Teuku Umar dari wikipedia Siapa yang tak kenal Teuku Umar ia akan dikutuki rakyat Aceh. Teuku Umar yang lahir di Meulaboh gugur di Meulaboh saat memimpin perang gerilya melawan pasukan Belanda. Di beberapa foto beliau yang pernah kulihat –juga di gambar pahlawan di kelasku waktuku SD tapi lupa di kelas yang mana waktu kukelas berapa- kopiah atau topi yang dikenakannya miring. Kopiah Teuku Umar itu begitu legendaris di Kota Rok ini.
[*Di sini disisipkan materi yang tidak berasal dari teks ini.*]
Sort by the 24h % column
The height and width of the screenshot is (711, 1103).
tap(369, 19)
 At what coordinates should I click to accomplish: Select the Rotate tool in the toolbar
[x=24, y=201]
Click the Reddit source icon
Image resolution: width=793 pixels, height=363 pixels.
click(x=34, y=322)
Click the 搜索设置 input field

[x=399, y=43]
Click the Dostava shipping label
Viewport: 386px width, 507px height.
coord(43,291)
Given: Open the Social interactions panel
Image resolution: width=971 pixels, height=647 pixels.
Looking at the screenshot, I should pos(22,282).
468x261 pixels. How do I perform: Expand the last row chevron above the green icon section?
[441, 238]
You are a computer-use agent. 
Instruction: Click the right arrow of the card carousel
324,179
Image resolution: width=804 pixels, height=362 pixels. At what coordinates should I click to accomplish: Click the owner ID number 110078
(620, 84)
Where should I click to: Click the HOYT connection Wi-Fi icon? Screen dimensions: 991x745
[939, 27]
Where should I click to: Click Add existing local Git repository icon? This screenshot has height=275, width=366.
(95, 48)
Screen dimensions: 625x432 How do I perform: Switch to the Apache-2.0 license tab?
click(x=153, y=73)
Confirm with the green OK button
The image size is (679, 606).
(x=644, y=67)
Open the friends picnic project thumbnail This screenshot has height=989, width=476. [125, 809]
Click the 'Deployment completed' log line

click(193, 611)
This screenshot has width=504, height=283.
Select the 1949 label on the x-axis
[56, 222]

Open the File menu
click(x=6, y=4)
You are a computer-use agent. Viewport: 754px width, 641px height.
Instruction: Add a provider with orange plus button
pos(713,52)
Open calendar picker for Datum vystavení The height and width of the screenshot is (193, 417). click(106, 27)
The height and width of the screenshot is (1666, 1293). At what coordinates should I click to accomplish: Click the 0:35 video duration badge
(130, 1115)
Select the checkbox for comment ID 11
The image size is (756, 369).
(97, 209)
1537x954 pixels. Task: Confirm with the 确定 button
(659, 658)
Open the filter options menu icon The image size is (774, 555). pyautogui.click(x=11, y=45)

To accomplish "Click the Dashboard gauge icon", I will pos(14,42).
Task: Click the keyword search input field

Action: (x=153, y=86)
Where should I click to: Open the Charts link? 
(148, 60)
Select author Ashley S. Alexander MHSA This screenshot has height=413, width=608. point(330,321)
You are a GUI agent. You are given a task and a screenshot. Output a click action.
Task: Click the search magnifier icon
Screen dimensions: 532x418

Saking terkenalnya, sebuah monument untuk selalu mengingat Teuku Umar dibangun di pinggir pantai di Batu Putih. Bangunan itu baru, baru dibangun pasca tsunami. Bangunan aslinya tak ditemukan jejaknya akibat amukan dan hantaman air laut sehari setelah perayaan Natal 2004 itu. Kata duo Ida, bangunan aslinya lebih megah! “Yang ini lebih kecil, tidak sebagus bangunan lama.”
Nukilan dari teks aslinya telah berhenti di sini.